Les pharisiens se concertèrent pour voir comment prendre en défaut Jésus en le faisant parler. Ils lui envoient leurs disciples, accompagnés des partisans d’Hérode.

Les Pharisiens sont des laïcs très pieux persuadés que c’est par l’observance des moindres prescriptions de la tradition et non par la violence qu’Israël trouvera le salut. Les Hérodiens sont des partisans du roi Hérode Antipas, installé roi de Galilée et de Pérée par les Romains. Il avait fait périr Jean-Baptiste qui critiquait son immoralité puis il envisageait même de supprimer Jésus (Luc 13, 31). Il est présent à Jérusalem pour la fête et Pilate lui enverra son prisonnier, Jésus, qui l’embarrasse (Luc 23, 8). Donc cette délégation est pour le payement du tribut à César.

« Maître, nous le savons : tu es toujours vrai et tu enseignes le vrai chemin de Dieu ; tu ne te laisses influencer par personne car tu ne fais pas de différence entre les gens. Donne-nous ton avis : est-il permis, oui ou non, de payer l’impôt à l’empereur ? »

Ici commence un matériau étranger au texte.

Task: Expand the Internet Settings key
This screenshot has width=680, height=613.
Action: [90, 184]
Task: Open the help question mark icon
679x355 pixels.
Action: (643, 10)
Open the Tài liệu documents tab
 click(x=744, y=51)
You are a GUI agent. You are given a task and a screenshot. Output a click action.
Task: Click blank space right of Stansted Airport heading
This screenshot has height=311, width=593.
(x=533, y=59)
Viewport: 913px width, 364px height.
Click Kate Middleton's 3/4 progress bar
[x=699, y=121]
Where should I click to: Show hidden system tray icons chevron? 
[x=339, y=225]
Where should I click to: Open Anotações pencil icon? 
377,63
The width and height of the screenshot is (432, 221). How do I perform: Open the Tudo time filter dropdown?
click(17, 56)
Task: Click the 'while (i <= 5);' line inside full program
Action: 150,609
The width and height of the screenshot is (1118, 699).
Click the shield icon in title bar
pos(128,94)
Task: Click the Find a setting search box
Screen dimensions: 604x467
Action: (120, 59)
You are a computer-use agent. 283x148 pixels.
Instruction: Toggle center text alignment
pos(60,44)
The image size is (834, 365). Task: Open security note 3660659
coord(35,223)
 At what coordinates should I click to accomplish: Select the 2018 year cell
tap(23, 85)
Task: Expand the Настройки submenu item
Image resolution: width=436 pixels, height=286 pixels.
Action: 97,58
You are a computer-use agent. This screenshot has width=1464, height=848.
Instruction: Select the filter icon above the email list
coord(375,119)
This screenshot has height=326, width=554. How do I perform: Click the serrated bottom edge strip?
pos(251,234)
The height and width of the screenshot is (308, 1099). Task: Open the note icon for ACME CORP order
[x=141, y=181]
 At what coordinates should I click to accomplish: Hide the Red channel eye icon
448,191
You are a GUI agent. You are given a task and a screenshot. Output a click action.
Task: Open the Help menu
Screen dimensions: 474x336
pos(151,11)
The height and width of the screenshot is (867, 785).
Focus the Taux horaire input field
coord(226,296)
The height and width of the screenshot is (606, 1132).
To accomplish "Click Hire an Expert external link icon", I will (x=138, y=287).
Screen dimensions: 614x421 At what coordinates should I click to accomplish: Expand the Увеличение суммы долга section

Belle entrée en matière, pleine de révérence ! Et qui effectivement trace un portrait véridique de Jésus, un artisan de village, sans argent ni diplôme, mais qui jamais ne se laisse impressionner par le rang et les apparences des gens. Uniquement centré sur l’amour de son Père, il n’a peur de personne, ne consent nulle concession pour faire plaisir, ne flatte pas son auditoire pour gagner des disciples. Il converse avec un grand prêtre comme avec une femme prostituée.

Mais ce qui résonne comme un beau compliment de la part de ces hommes cache une intention perverse, un piège. Si Jésus dit oui, il accepte l’occupation romaine donc il ne peut pas être le Messie. S’il répond non, on peut le dénoncer comme un résistant qui prône la révolte contre des occupants haïs.

Mais Jésus, connaissant leur perversité, riposta : «  Hypocrites ! pourquoi voulez-vous me mettre dans l’embarras ? Montrez-moi la pièce de l’impôt ». Ils lui présentent une pièce d’argent. Il leur dit : «  Cette effigie et cette légende, de qui sont-elles ? – De l’Empereur César, répondent-ils. Alors il leur dit : « Rendez donc à César ce qui est à César, et à Dieu ce qui est à Dieu ».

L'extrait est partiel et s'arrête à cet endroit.